The most relevant physical definition of ${A}$ would be the actual displacement amplitude of an individual point, i.e. $\Delta s= [\alpha _{max}(s_0) - \alpha _{min}(s_0)]/2$. However, the strong nonlinearity of this measure is not appropriate for the computation of the gradient. Following Michelin & Lauga (Reference Michelin and Lauga2010), we measure the displacement by its variance in time:

(2.38)\begin{equation} {A}(\psi) = \langle (\alpha(s_0,\psi) - \langle\alpha\rangle(s_0))^2\rangle. \end{equation}

The maximum displacement $\Delta s_{max} = \max _{s_0}(\Delta s)$ will be found post-optimisation for the optimal ciliary motion $\alpha ^{\star }$ to better illustrate our results in § 3.

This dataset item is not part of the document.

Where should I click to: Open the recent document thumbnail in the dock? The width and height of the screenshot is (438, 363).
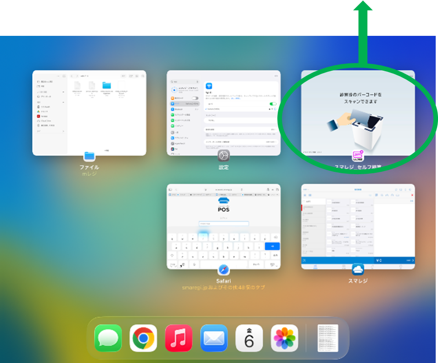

Like the initial problem (2.15), the penalised problem (2.35a,b) is solvable using unconstrained optimisation methods, and we again adopt a quasi-Newton BFGS algorithm to optimise the ciliary motion. Applying the chain rule to the penalty functional $C(\psi )$, we obtain the derivative of the penalty term in the direction of $\hat \psi$ as

(2.39)\begin{equation} C'(\psi; \hat\psi) = \int_0^\ell H'({A}(\psi) - c) {A}'(\psi; \hat\psi) \,\mathrm{d}s_0. \end{equation}

The derivative of the penalised objective functional $E(\psi )$ is therefore

(2.40)\begin{equation} E'(\psi;\hat{\psi}) = \epsilon'(\psi;\hat{\psi}) - C'(\psi;\hat{\psi}), \end{equation}

where $\epsilon '$ and $C'$ are given by (2.34) and (2.39), respectively.